At 20 weeks we went for genetic counseling as part of prep for a level II ultrasound. Ugh, genetic counseling. The phrase seemed so off-putting, like I‘d suddenly jumped ahead a millennia and was living in Gattica. “Make my baby STRONG! No defects, please. I want a world class athlete with the brains to stomp Jobs and Gates into the ground.” We were referred because of the other half’s congenital heart defect but the first question out of my mouth was “My half-brother is autistic, what’s my son’s chance?”
“Half? On what side? How old?”
“My dad’s son, he’s ten years younger.”
They both just smiled at the time and tried to assure me the probability was only raised a fraction of a percent, perhaps there was a 2% chance of PX being autistic. Even with dad having aortic stenosis, our children’s risk factor was still under 5%.
“Don’t worry, it’s all minimal.”
At the time I secretly wanted to jump up and scream “Then why THE FUCK did we have to drive AN HOUR and make me puke on the side of the FUCKING highway for this in-depth ultrasound if there’s not even a 5% chance of my baby having a heart defect that you might not EVEN FUCKING catch on an ultrasound?” But I kept my mouth shut, because I am a worrier, I put no faith in any low-ball risk, and I wanted a cute picture. Our other pictures were small and fuzzy.
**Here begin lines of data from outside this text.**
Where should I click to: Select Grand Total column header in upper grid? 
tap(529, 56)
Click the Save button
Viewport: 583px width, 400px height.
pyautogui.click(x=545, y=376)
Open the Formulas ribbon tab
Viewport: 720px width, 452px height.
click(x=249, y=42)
I got a DVD here- score!
I didn’t mention my worries again, to anyone, my entire pregnancy. Even when, at 34 weeks, my totally healthy pregnancy nose-dived into a small chaos. I’d begun rapidly gaining weight while PX was not. In one week, I gained nearly 10 pounds and PX’s weight was holding steady at an estimated 5lbs 8oz. “Small for Gestational Age” was written on every conceivable form. I was at my OB’s office or the maternity wing of the hospital nearly daily, as my blood pressure began to rise. So at 38 weeks, enough was enough and labor was medically induced.
Twenty-seven hours later, narrowly avoiding an emergency c-section, out came my St. Patrick’s Day little boy.
Officially, he was just 2oz over being underweight, which caused about a 50/50 split of “he might hit his milestones a little later” and “he’ll be just fine!” And he was just fine, or what seemed to be fine. He hit all his milestones on time or early. So all my worries just sort of fizzled away, and I got lost in my little ball of energy and my 2nd pregnancy. He was, and still is, my little sidekick.
So when did it happen?
Did it JUST happen, or was it always there? Hiding quietly under the surface, masquerading as random quirks?
I didn’t notice anything drastically different from other children until he turned 13 months; he had some texture aversions but I was always reassured that was normal. Could it really just come out of thin air? Was there any link between my third trimester problems, his growth reduction? Will it matter if I ever know?
I should probably be packing to get ready for the big day tomorrow but my mind is a little all over the place. I worry too much, and stress too often. But I guess that’s parenthood.
2012-06-23
I really haven’t posted since May? {Wait, hold the phone, it’s JUNE?!}
I started to write a big long post about my last two (three?) weeks of HELL and got bummed out. June has been tough, with everyone sick and shit (literally), and I was just starting to relive all the (literal) shit. So, the way of DELETEALLTHETHINGS it went because now I’m not craving a margarita in a Prozac-rimmed glass. It’s just more like one or the other.
I kinda keep procrastinating in actually posting a post, I believe, because I’m hoping things will really improve. Because wrapped up with all the sickness followed by rain followed by the Satan’s balls heatwave we’re currently experiencing, Drax (the daddy trapped on the crazy train with moi) has been to the doctor’s/hospital roughly 6 times due to his back and has been diagnosed with complete degenerative spinal stenosis with some spinal spurs in his neck to just sweeten the deal. At 24 years old, he has the spine of a senior+ citizen (has apparently lived with this his whole life?) and surgery’s not exactly being ruled out yet. Next week he begins his “pain relief plan” or whatever our hospital’s fancy PC phrase is for shots and therapies.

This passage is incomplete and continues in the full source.